The reasons for fatigue occurrence during or after SARS-CoV-2 infection or COVID-19 remain poorly elucidated. Until COVID-19, most studies had focused on ME/CFS and measuring fatigue incidence in chronic illnesses. Some mechanisms have been described, such as inflammation and dysregulation of the hypothalamic–pituitary–adrenal axis and the autonomic nervous system [27]. Fatigue following acute infection has been studied following many agents such as dengue, Chikungunya, Ebola virus, mononucleosis, Rock River fever, Lyme and others [28,29,30]. The mechanisms of post-infectious fatigue related to COVID-19 likely overlap with those originated following other infections, except for the operation of agent-specific factors (e.g., chronic lung disease following COVID-19), and seem to suggest primarily immuno-neurological mechanisms, leading to a range of downstream abnormalities, such as micro-circulatory dysregulation, and intracellular and extracellular mitochondrial dysfunction [31]. However, none of these have yet been implicated in long COVID-19 or SARS-CoV-2 post-viral fatigue [32].

In this study, we have investigated factors that may influence the risk of having post-viral fatigue when SARS-CoV-2 infection happens during pregnancy. The most significant factor was the severity of the initial disease, with patients admitted to ICU having the highest risk, while no risk was observed for infected women without symptoms. Other factors, such as maternal age and comorbidities, did not influence the risk of fatigue, although our sample size may have been limited to investigate these effects.

This study had several strengths, including a relatively large number of COVID-19 cases recruited from a single center; the inclusion of comparative SARS-CoV-2 seropositive and seronegative groups; its longitudinal design with several follow-up visits at predefined time points to determine fatigue outcomes; the application of detailed and validated fatigue outcome measurement tools; and the opportunity to estimate risks according to the severity of COVID-19. This publication originality derives from its population of pregnant women, a group that may conceivably be at higher risk of fatigue. However, as fatigue is not an unusual symptom in pregnancy and post-partum, many women may not have reported it, leading to some underestimates.

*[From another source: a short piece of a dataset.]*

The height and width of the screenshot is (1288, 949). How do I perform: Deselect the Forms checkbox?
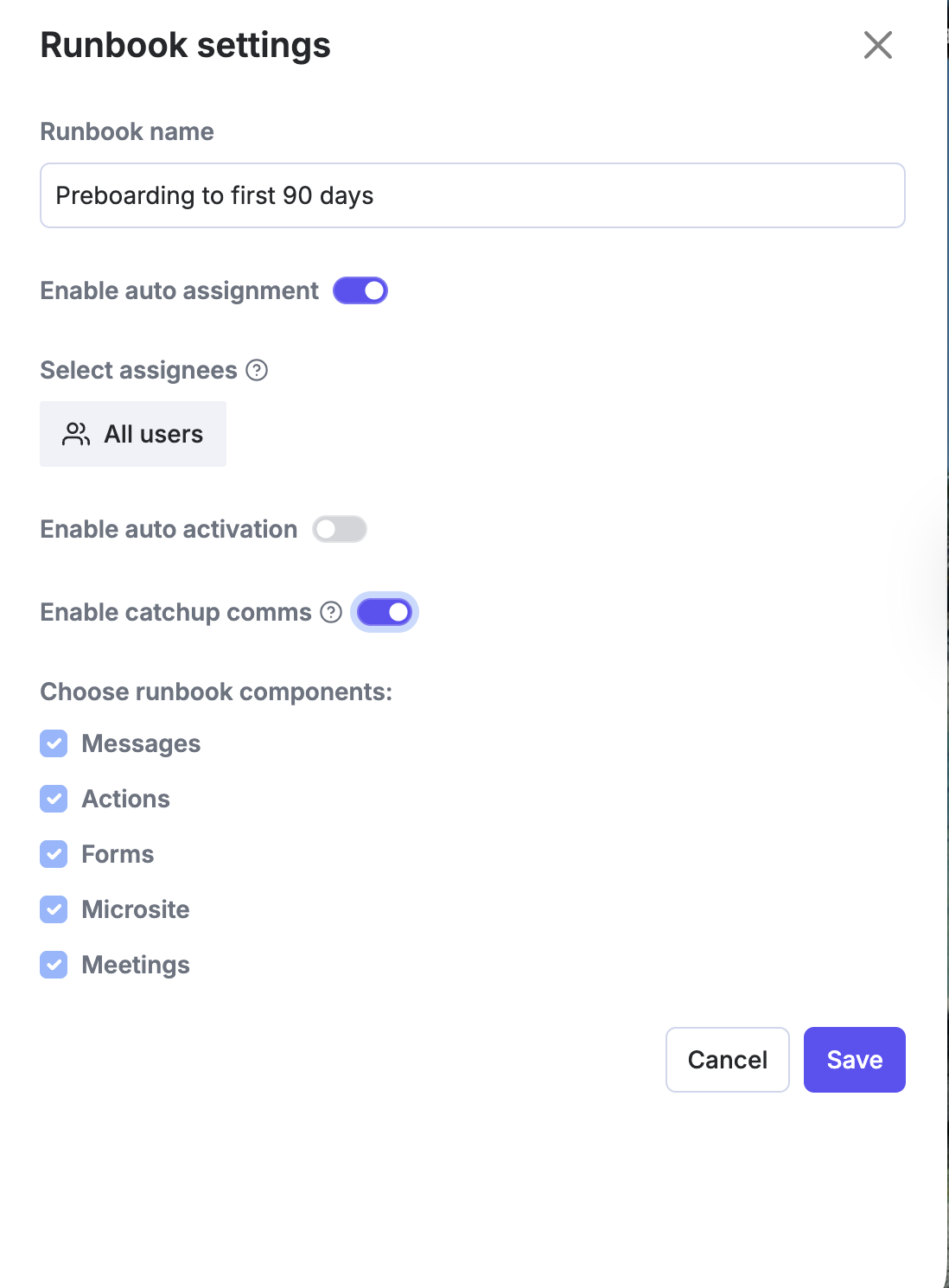54,854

We are also aware of our study limitations. Firstly, we had a low visit completion rate, which can be explained by the low social-economic status of the group of women coming to the University of Sao Paulo maternity (i.e., users of the Brazilian public health system). These women may have incurred significant difficulties in using the public transportation system during the COVID-19 pandemic from their distant suburban dwellings and may have perceived the potentially high risk of travel with little incentive or benefit from attendance. This low attendance rate might have led to an overestimation of risk, if originally sicker patients were more inclined to attend, or an underestimation of risk, if they had decided to stay home plagued with fatigue or for other reasons, e.g., to avoid further exposure to infection. Fewer visits will have led to more limited power to find significant associations. A more convenient means of follow-up using phones and the internet could have been used, but this may have excluded participants with low access to modern communication technology. Secondly, we cannot entirely pinpoint when infection occurred in women only found seropositive at delivery; hence the estimation of incidence or duration of fatigue cannot be precise. Finally, these custom-built questionnaires were not validated in the Brazilian population, which results in potential bias in the ascertainment of outcomes. However, this possible bias was mitigated by the fact that the instruments were applied face-to-face by trained research assistants, minimizing the risk of patients misunderstanding the questions.

5. Conclusions

Acquisition of SARS-CoV-2 during pregnancy was associated with a higher prevalence of post-viral fatigue. Moreover, the risk and duration of fatigue increased with the severity of the infection.